WebUI handlers are the bridge between the WebUI protocol and the final rendered HTML output. They process the protocol and render the content in a specific programming language.

Available Handlers

WebUI provides official handlers for several popular programming languages (other languages coming soon):

  • Rust - High-performance native rendering with the Rust programming language
  • Node - Streaming SSR via a native addon built with napi-rs for Node, Bun, and Deno.
  • Electron - Desktop apps via Electron with custom webui:// protocol
  • WebAssembly - In-browser rendering for playgrounds and client-side use
  • FFI (C API) - Shared library for Go, C#, Python, and any language with C interop

How Handlers Work

All WebUI handlers follow the same pattern:

  1. They accept a WebUI protocol object (parsed from protobuf binary)
  2. They process the protocol with the provided state data
  3. They render the final HTML output by evaluating directives and inserting dynamic content

This consistent approach ensures that the same template produces identical results across different programming languages and platforms.

Common Handler Interface

While the specific implementation details vary between languages, all handlers provide a similar API:

handle(protocol, state, options, writer)

Where:

  • protocol is the WebUI protocol object
  • state is the data object with values to be rendered
  • options specifies the entry fragment and request path for route matching
  • writer is a callback or interface for writing the rendered output

Plugin System

Handlers support an optional plugin system for injecting framework-specific behavior during rendering. Plugins receive lifecycle callbacks at key points - binding start/end, loop iteration, scope changes - and can write additional content to the output.

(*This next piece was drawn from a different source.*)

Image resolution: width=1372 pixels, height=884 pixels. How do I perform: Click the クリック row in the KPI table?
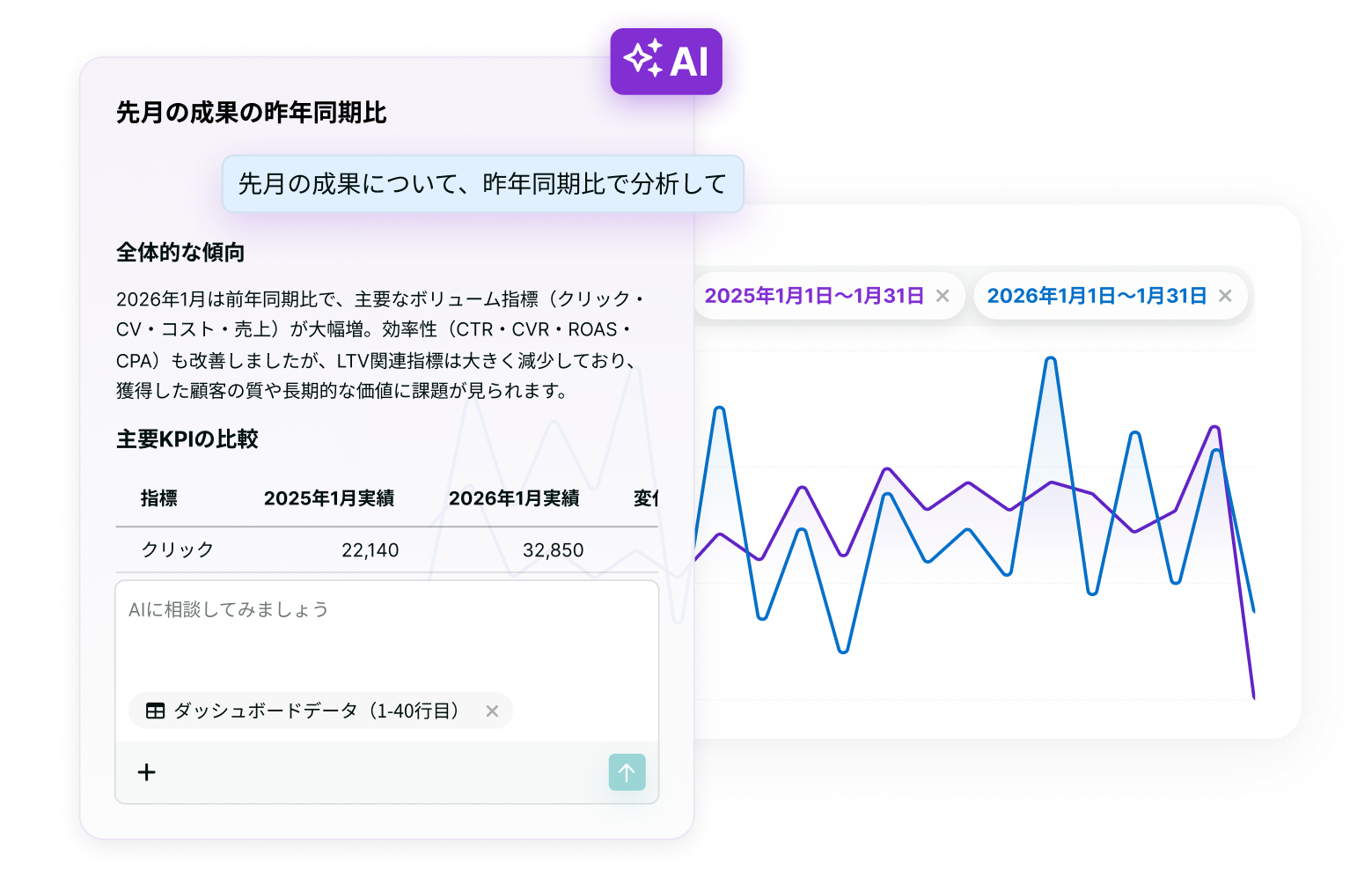coord(176,549)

handler = Handler::with_plugin(plugin)
handler.handle(protocol, state, options, writer)

When no plugin is configured, the handler renders plain HTML. When a plugin is loaded (e.g., FastHydrationPlugin), it injects markers that enable client-side hydration.

See Plugins for the full plugin API and built-in plugins.

Handler Customization

Each handler implementation can be extended or customized to fit specific requirements. See the individual handler documentation for language-specific details.